* Required work *
Reproduce every one of the entries below word for word, with no changes.

(A block of data)
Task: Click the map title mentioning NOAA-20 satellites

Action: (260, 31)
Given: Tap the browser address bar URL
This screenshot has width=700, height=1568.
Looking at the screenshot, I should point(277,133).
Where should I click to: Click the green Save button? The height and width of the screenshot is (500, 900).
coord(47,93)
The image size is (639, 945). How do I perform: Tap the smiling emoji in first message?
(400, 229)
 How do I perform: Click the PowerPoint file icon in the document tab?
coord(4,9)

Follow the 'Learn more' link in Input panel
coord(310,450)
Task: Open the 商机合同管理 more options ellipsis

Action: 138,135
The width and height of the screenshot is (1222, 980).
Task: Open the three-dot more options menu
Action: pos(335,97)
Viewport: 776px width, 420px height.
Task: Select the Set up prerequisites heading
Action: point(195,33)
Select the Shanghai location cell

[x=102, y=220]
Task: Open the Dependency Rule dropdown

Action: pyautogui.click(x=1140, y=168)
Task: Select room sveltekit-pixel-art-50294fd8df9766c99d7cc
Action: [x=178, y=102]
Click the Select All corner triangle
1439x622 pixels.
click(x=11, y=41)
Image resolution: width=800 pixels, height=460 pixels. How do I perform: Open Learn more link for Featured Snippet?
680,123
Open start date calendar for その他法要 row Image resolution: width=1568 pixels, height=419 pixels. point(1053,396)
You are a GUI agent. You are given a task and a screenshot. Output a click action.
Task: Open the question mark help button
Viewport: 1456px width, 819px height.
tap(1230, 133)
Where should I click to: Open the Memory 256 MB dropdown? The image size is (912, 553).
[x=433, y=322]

* Task output *
Task: Click the map title mentioning NOAA-20 satellites

Action: (260, 31)
Given: Tap the browser address bar URL
This screenshot has width=700, height=1568.
Looking at the screenshot, I should point(277,133).
Where should I click to: Click the green Save button? The height and width of the screenshot is (500, 900).
coord(47,93)
The image size is (639, 945). How do I perform: Tap the smiling emoji in first message?
(400, 229)
 How do I perform: Click the PowerPoint file icon in the document tab?
coord(4,9)

Follow the 'Learn more' link in Input panel
coord(310,450)
Task: Open the 商机合同管理 more options ellipsis

Action: 138,135
The width and height of the screenshot is (1222, 980).
Task: Open the three-dot more options menu
Action: pos(335,97)
Viewport: 776px width, 420px height.
Task: Select the Set up prerequisites heading
Action: point(195,33)
Select the Shanghai location cell

[x=102, y=220]
Task: Open the Dependency Rule dropdown

Action: pyautogui.click(x=1140, y=168)
Task: Select room sveltekit-pixel-art-50294fd8df9766c99d7cc
Action: [x=178, y=102]
Click the Select All corner triangle
1439x622 pixels.
click(x=11, y=41)
Image resolution: width=800 pixels, height=460 pixels. How do I perform: Open Learn more link for Featured Snippet?
680,123
Open start date calendar for その他法要 row Image resolution: width=1568 pixels, height=419 pixels. point(1053,396)
You are a GUI agent. You are given a task and a screenshot. Output a click action.
Task: Open the question mark help button
Viewport: 1456px width, 819px height.
tap(1230, 133)
Where should I click to: Open the Memory 256 MB dropdown? The image size is (912, 553).
[x=433, y=322]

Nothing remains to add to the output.